Brief: Below is a listing. Gather each line of it that contains "Tanjab".

Information provided:
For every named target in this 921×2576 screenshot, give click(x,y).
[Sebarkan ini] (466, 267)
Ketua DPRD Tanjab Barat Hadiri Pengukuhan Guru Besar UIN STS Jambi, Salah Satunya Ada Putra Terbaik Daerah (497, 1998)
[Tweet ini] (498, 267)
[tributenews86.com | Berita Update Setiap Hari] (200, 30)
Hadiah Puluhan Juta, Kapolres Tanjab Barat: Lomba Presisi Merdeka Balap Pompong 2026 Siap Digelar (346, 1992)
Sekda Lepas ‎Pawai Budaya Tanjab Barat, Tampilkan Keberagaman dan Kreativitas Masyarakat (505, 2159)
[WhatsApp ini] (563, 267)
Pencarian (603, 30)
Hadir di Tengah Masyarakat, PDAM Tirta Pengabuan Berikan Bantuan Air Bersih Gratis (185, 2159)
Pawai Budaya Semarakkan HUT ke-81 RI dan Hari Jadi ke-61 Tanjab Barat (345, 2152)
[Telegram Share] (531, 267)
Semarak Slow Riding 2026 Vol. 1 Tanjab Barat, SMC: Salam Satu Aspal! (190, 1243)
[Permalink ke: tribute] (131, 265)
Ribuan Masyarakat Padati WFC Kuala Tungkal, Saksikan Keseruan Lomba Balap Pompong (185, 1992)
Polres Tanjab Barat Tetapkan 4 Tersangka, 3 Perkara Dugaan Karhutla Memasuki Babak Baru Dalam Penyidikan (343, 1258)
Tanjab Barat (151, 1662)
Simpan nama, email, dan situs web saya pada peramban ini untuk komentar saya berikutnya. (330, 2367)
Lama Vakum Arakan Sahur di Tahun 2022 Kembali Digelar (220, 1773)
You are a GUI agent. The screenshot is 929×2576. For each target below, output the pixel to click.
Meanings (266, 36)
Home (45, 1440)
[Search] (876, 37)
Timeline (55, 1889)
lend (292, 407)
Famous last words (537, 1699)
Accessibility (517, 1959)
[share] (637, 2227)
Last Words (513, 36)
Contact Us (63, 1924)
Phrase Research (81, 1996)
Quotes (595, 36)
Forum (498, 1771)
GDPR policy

Final answer:
Ketua DPRD Tanjab Barat Hadiri Pengukuhan Guru Besar UIN STS Jambi, Salah Satunya Ada Putra Terbaik Daerah (497, 1998)
Hadiah Puluhan Juta, Kapolres Tanjab Barat: Lomba Presisi Merdeka Balap Pompong 2026 Siap Digelar (346, 1992)
Sekda Lepas ‎Pawai Budaya Tanjab Barat, Tampilkan Keberagaman dan Kreativitas Masyarakat (505, 2159)
Pawai Budaya Semarakkan HUT ke-81 RI dan Hari Jadi ke-61 Tanjab Barat (345, 2152)
Semarak Slow Riding 2026 Vol. 1 Tanjab Barat, SMC: Salam Satu Aspal! (190, 1243)
Polres Tanjab Barat Tetapkan 4 Tersangka, 3 Perkara Dugaan Karhutla Memasuki Babak Baru Dalam Penyidikan (343, 1258)
Tanjab Barat (151, 1662)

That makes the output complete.